PROBLEM STATEMENT
Return all lines of the data in which the string "menu" occurs.

INPUT MATERIAL
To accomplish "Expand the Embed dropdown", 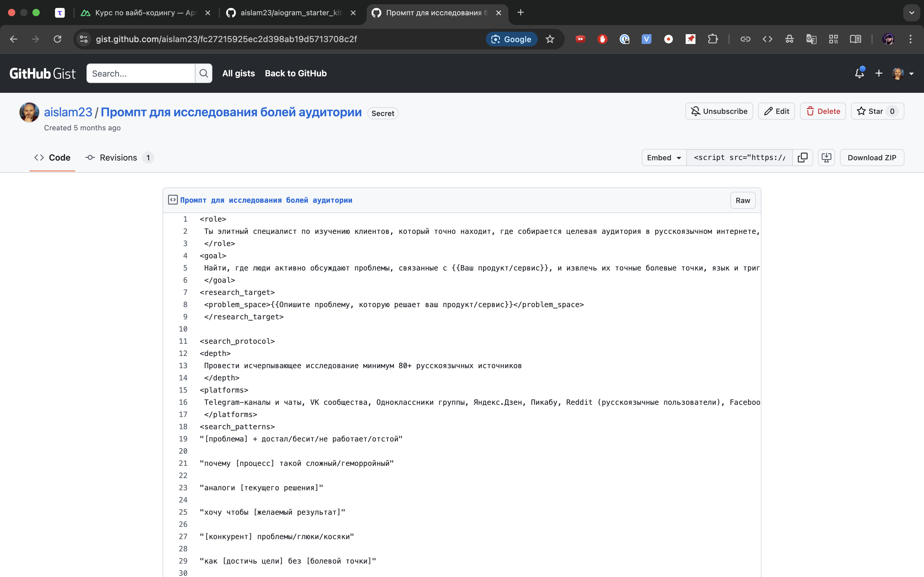I will (664, 158).
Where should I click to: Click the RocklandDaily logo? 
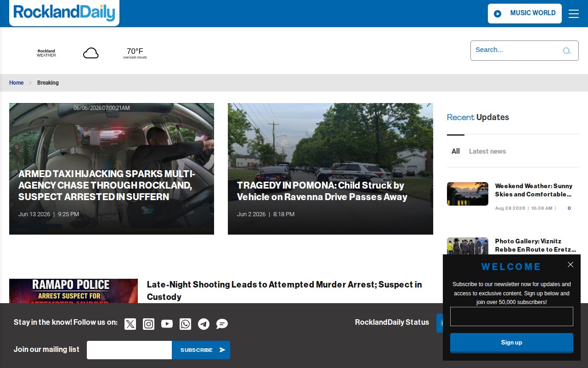pos(64,12)
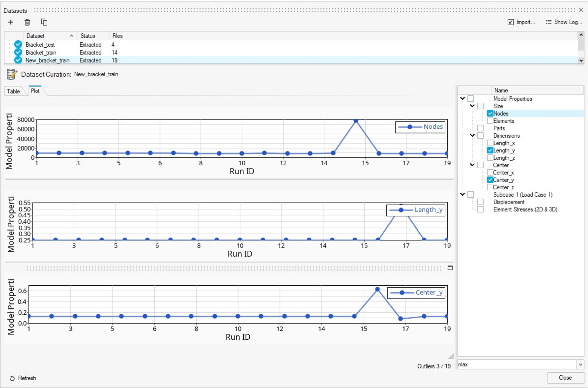The image size is (588, 388).
Task: Switch to the Table tab
Action: [x=13, y=91]
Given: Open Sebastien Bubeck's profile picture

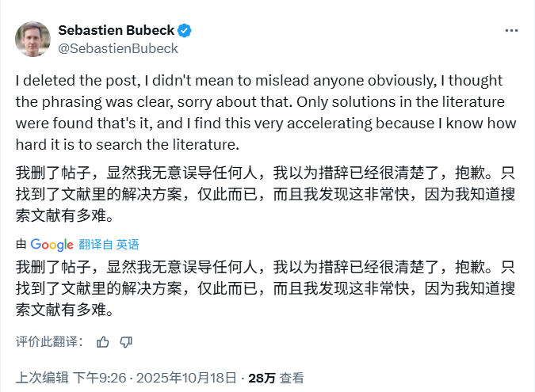Looking at the screenshot, I should coord(33,39).
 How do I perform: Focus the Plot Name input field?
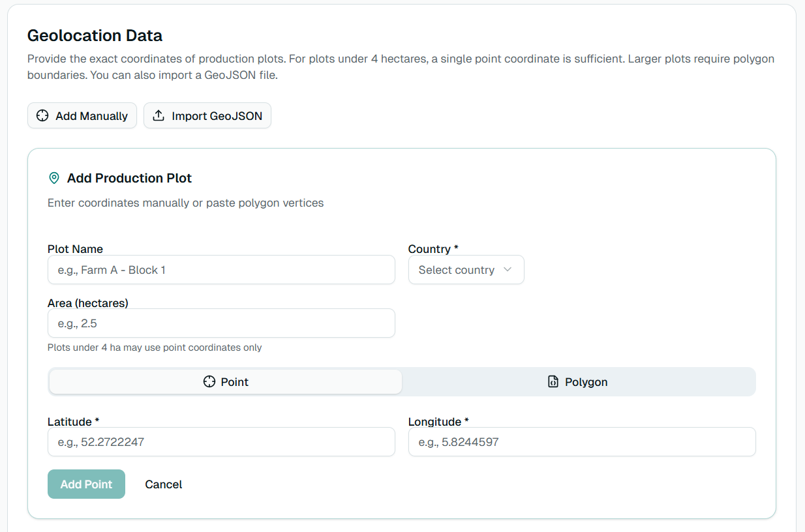tap(221, 270)
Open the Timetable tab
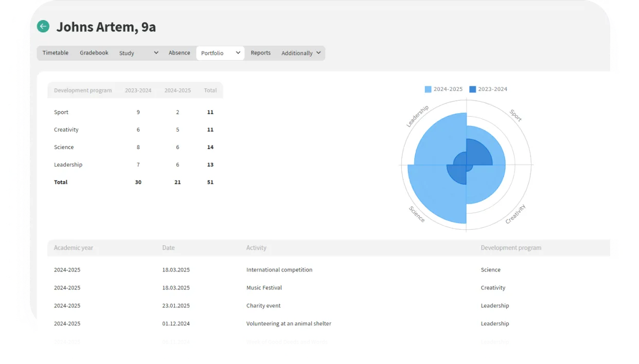Image resolution: width=639 pixels, height=364 pixels. [x=56, y=53]
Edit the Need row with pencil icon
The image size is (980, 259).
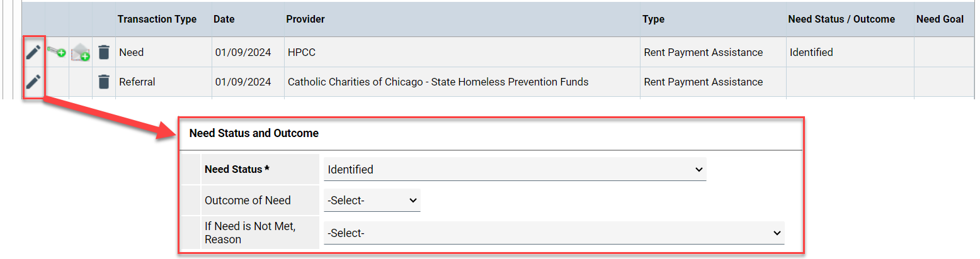pos(33,52)
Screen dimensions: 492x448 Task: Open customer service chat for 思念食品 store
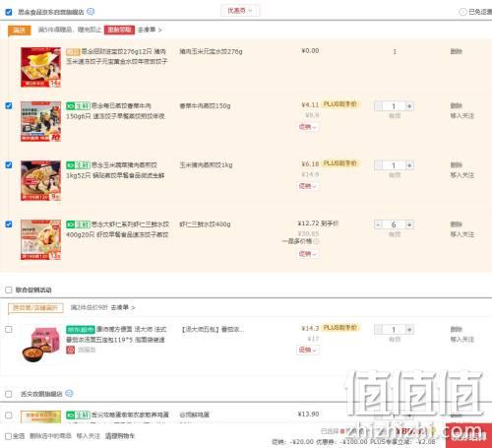[91, 12]
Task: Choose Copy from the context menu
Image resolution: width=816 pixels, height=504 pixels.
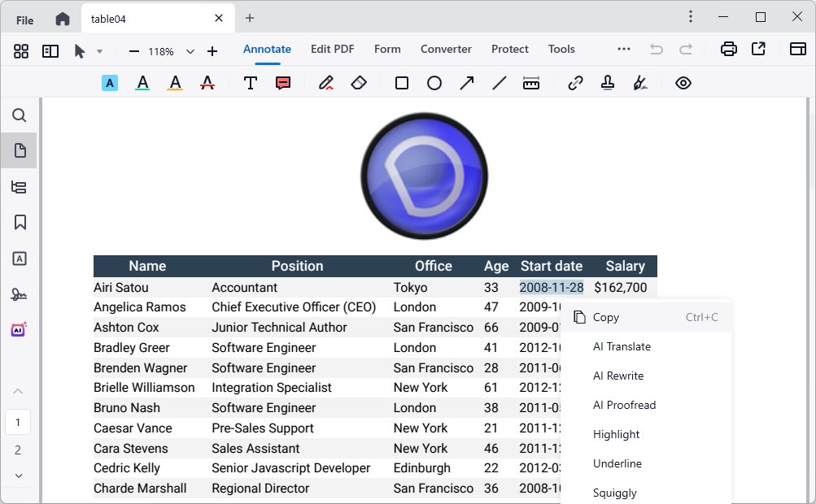Action: point(605,317)
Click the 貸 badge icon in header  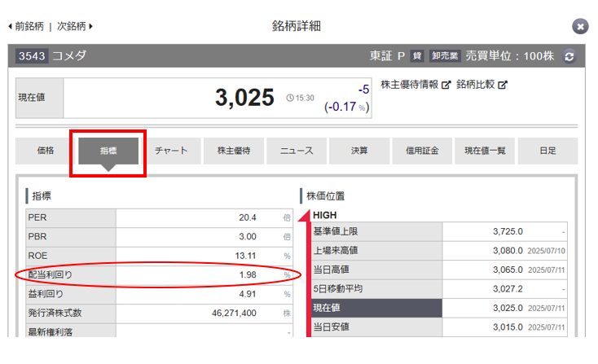tap(417, 56)
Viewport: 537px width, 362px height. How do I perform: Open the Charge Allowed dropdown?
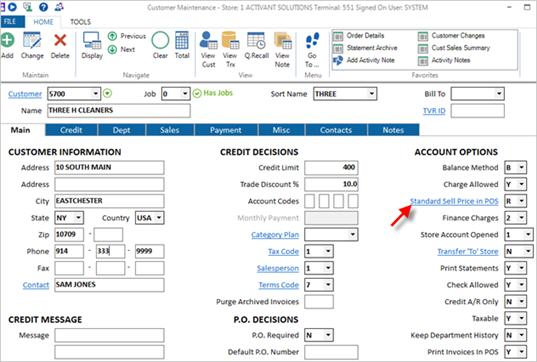522,184
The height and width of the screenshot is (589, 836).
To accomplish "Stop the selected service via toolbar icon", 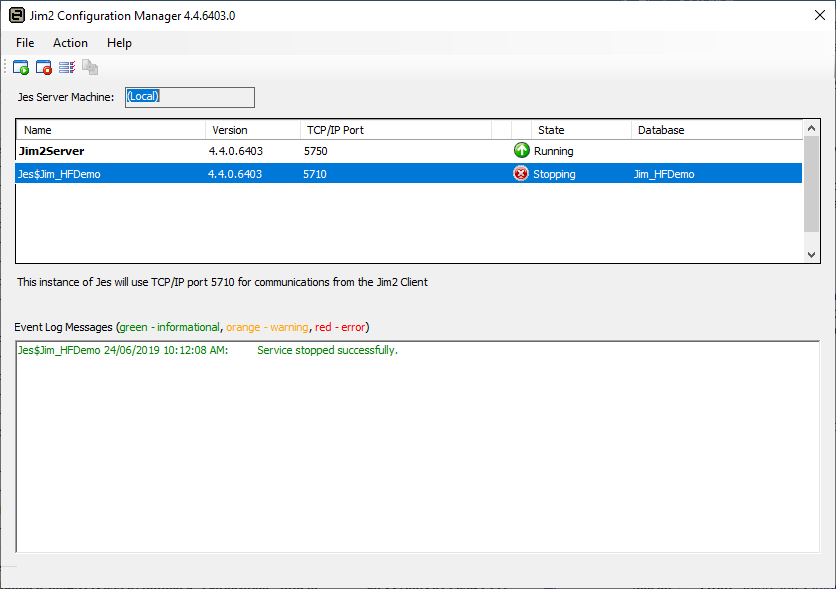I will [43, 66].
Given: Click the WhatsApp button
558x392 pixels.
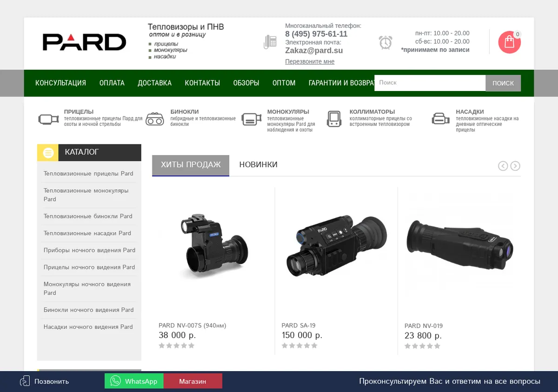Looking at the screenshot, I should point(134,381).
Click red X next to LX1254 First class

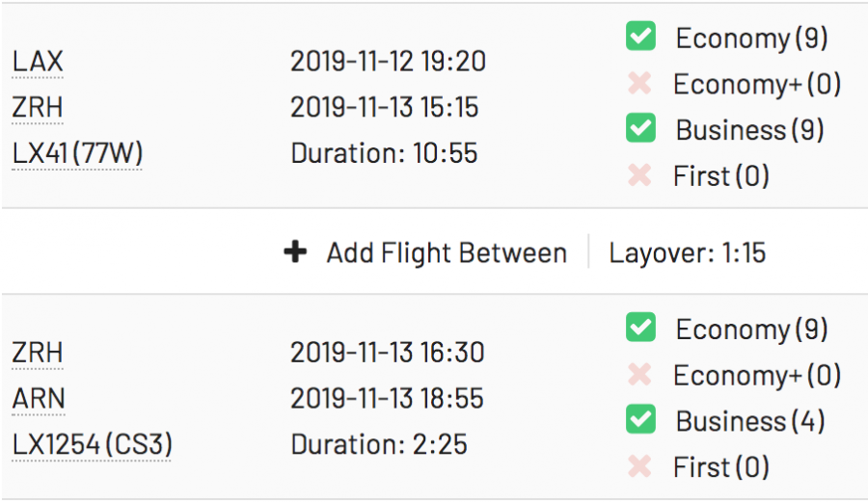click(x=639, y=467)
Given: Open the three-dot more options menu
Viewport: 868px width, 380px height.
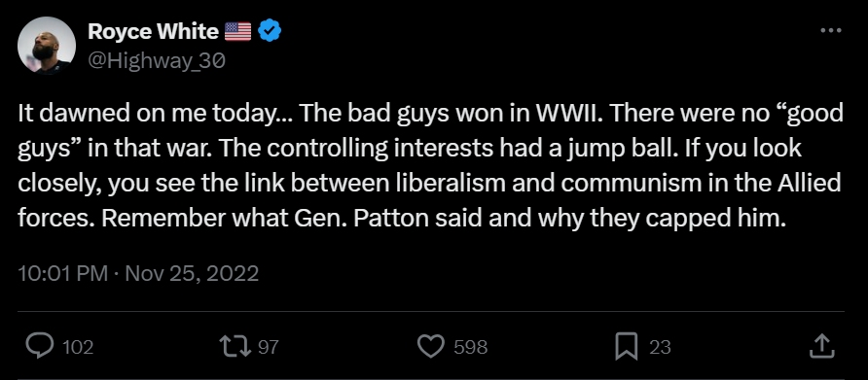Looking at the screenshot, I should pyautogui.click(x=830, y=30).
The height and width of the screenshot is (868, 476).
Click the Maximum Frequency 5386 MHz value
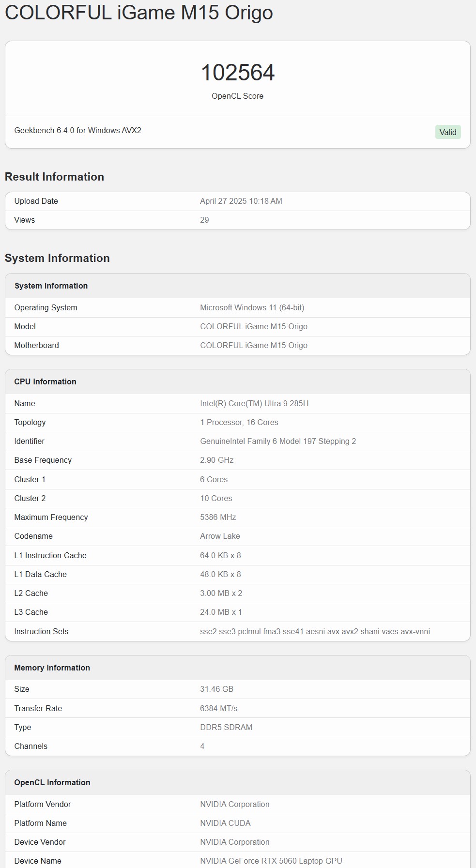(218, 517)
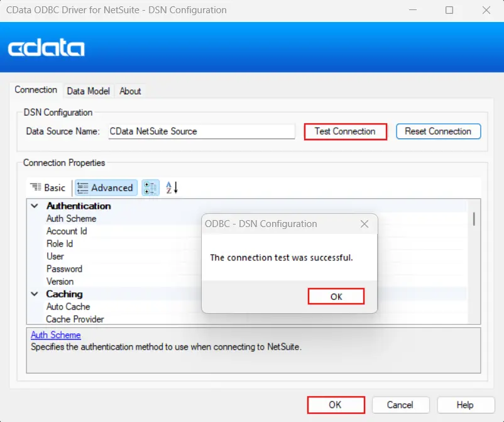The height and width of the screenshot is (422, 504).
Task: Collapse the Authentication section
Action: (35, 206)
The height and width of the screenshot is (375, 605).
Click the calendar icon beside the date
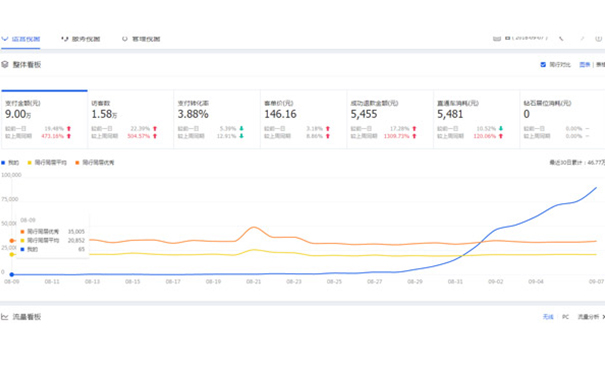(x=497, y=38)
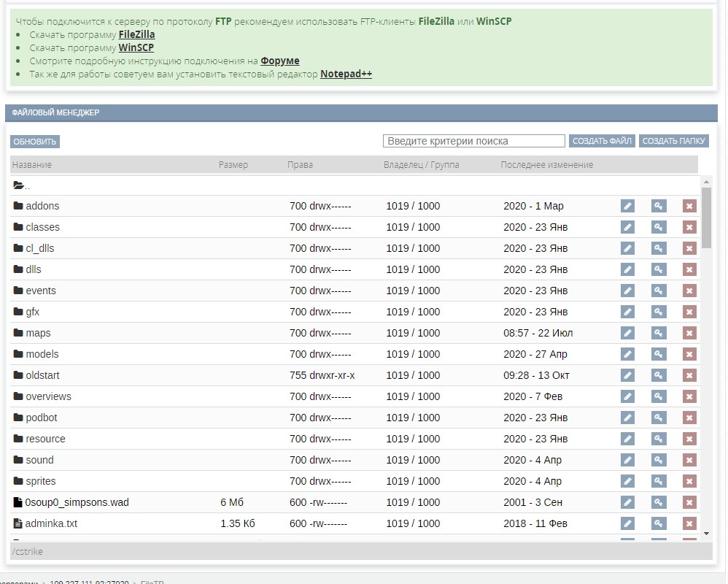
Task: Open the parent directory folder entry
Action: 22,185
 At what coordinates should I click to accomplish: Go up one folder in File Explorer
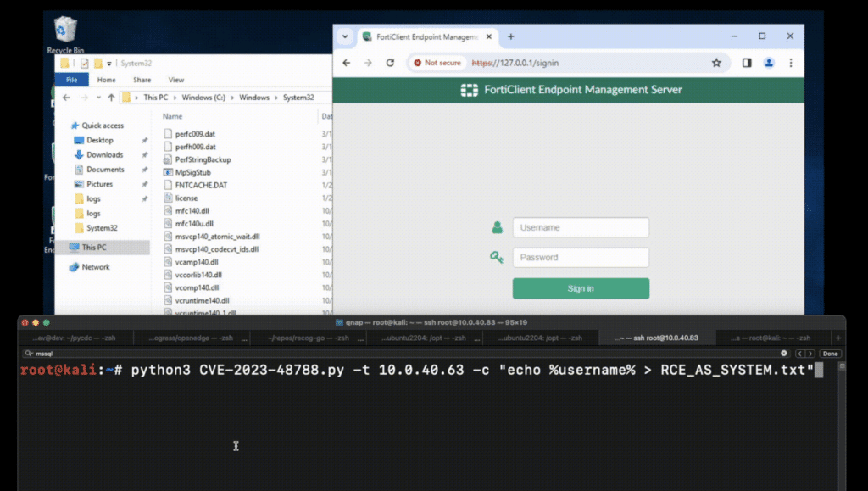(x=111, y=98)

RESPONSE TO THE TASK
Task: Choose Copy from the context menu
Given: Open the three-dot more options menu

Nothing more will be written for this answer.